Under organisation and personel we see “Delegation of tasks to inappropriate team members.” This reinforces the needs for strong cv and job descriptions, and linking to both hiring and personnel qualification.

The computer systems observations are the greatest hits of data integrity, and should be a wakeup call to any company that treats GCP and GMP computer systems differently.

Let the 2022 annual GCP training development begin. And make sure you get that training done on time!

Sunscreen is a drug

Folks often forget that in the United States the active ingredient in sun screen is a drug and needs to meet appropriate quality system requirements.

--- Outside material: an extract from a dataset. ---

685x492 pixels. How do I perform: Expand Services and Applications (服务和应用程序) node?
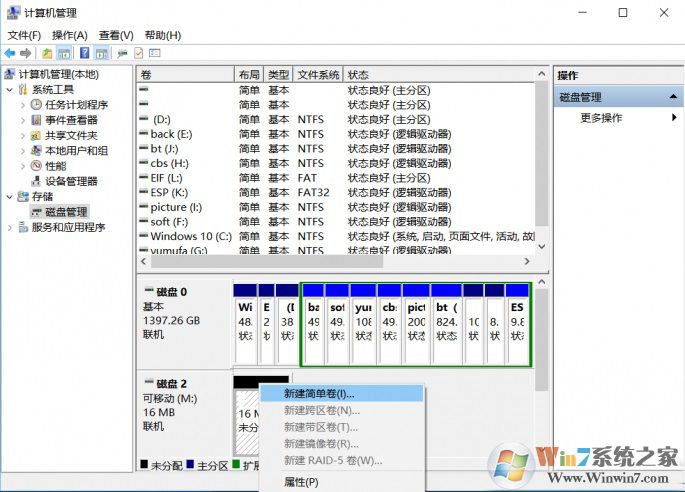10,227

This Warning Letter to Kari Gran, Inc is a case in point.

The whole warning letter is a result of a company not realizing (or thinking they can get away with not having) the need for GMP compliance.

I’m not sure I would draw broader trends around data integrity or anything else from it.

Photo by Kindel Media on Pexels.com

Risk Assessments Do Not Replace Technical Knowledge

The US Food and Drug Administration (FDA) last month warned Indian generic drugmaker Lupin Limited over three good manufacturing practice (GMP) violations at its facility in Maharashtra, India that identified issues with the company’s written procedures for equipment cleaning, its written procedures for monitoring and controlling the performance of processing steps and the “failure to investigate all critical deviations.”

The FDA said the company “performed multiple risk assessments with the purpose to verify whether existing cleaning procedures and practices eliminate or reduce genotoxic impurities … generated through the manufacture of [redacted] drugs after you detected [redacted] impurities in your [active pharmaceutical ingredient] API.” The company also performed risk assessments to determine whether its cleaning procedures reduced the risk of cross-contamination of intermediates and API. However, FDA said the risk assessments “lacked data to support that existing equipment cleaning procedures are effective in removing [redacted] along with residual API from each respective piece of equipment to acceptable levels. “The identification of genotoxic impurities in quantities near their established limits suggests excursions are possible. All intermediates and API manufactured on non-dedicated equipment used to manufacture [redacted] drugs should be subject to validated sampling and analytical testing to ensure they are not contaminated with unacceptable levels of genotoxic impurities,” FDA said.

At heart this warning letter shows a major weakness in many company’s risk management approach, they use the risk assessment to replace technical inquiry, instead of as a tool to determine the appropriateness of technical understanding and as a way to manage the uncertainty around technical knowledge.

A significant point in the current Q9 draft is to deal with this issue, which we see happen again and again. Risk management cannot tell you whether your cleaning procedures are effective or not. Only a validated testing scheme can. Risk management looks at the aggregate and evaluates possibilities.

Computer Software Assurance Draft

The FDA published on 13-Sep-2022 the long-awaited draft of the guidance “Computer Software Assurance for Production and Quality System Software,” and you may, based on all the emails and posting be wondering just how radical a change this is.

It’s not. This guidance is just one big “calm down people” letter from the agency. They publish these sorts of guidance every now and then because we as an industry can sometimes learn the wrong lessons.

This guidance states:

  1. Determine intended use
  2. Perform a risk assessment
  3. Perform activities to the required level

I wrote about this approach in “Risk Based Data Integrity Assessment,” and it has existed in GAMP5 and other approaches for years.

So read the guidance, but don’t panic. You are either following it already or you just need to spend some time getting better at risk assessments and creating some matrix approaches.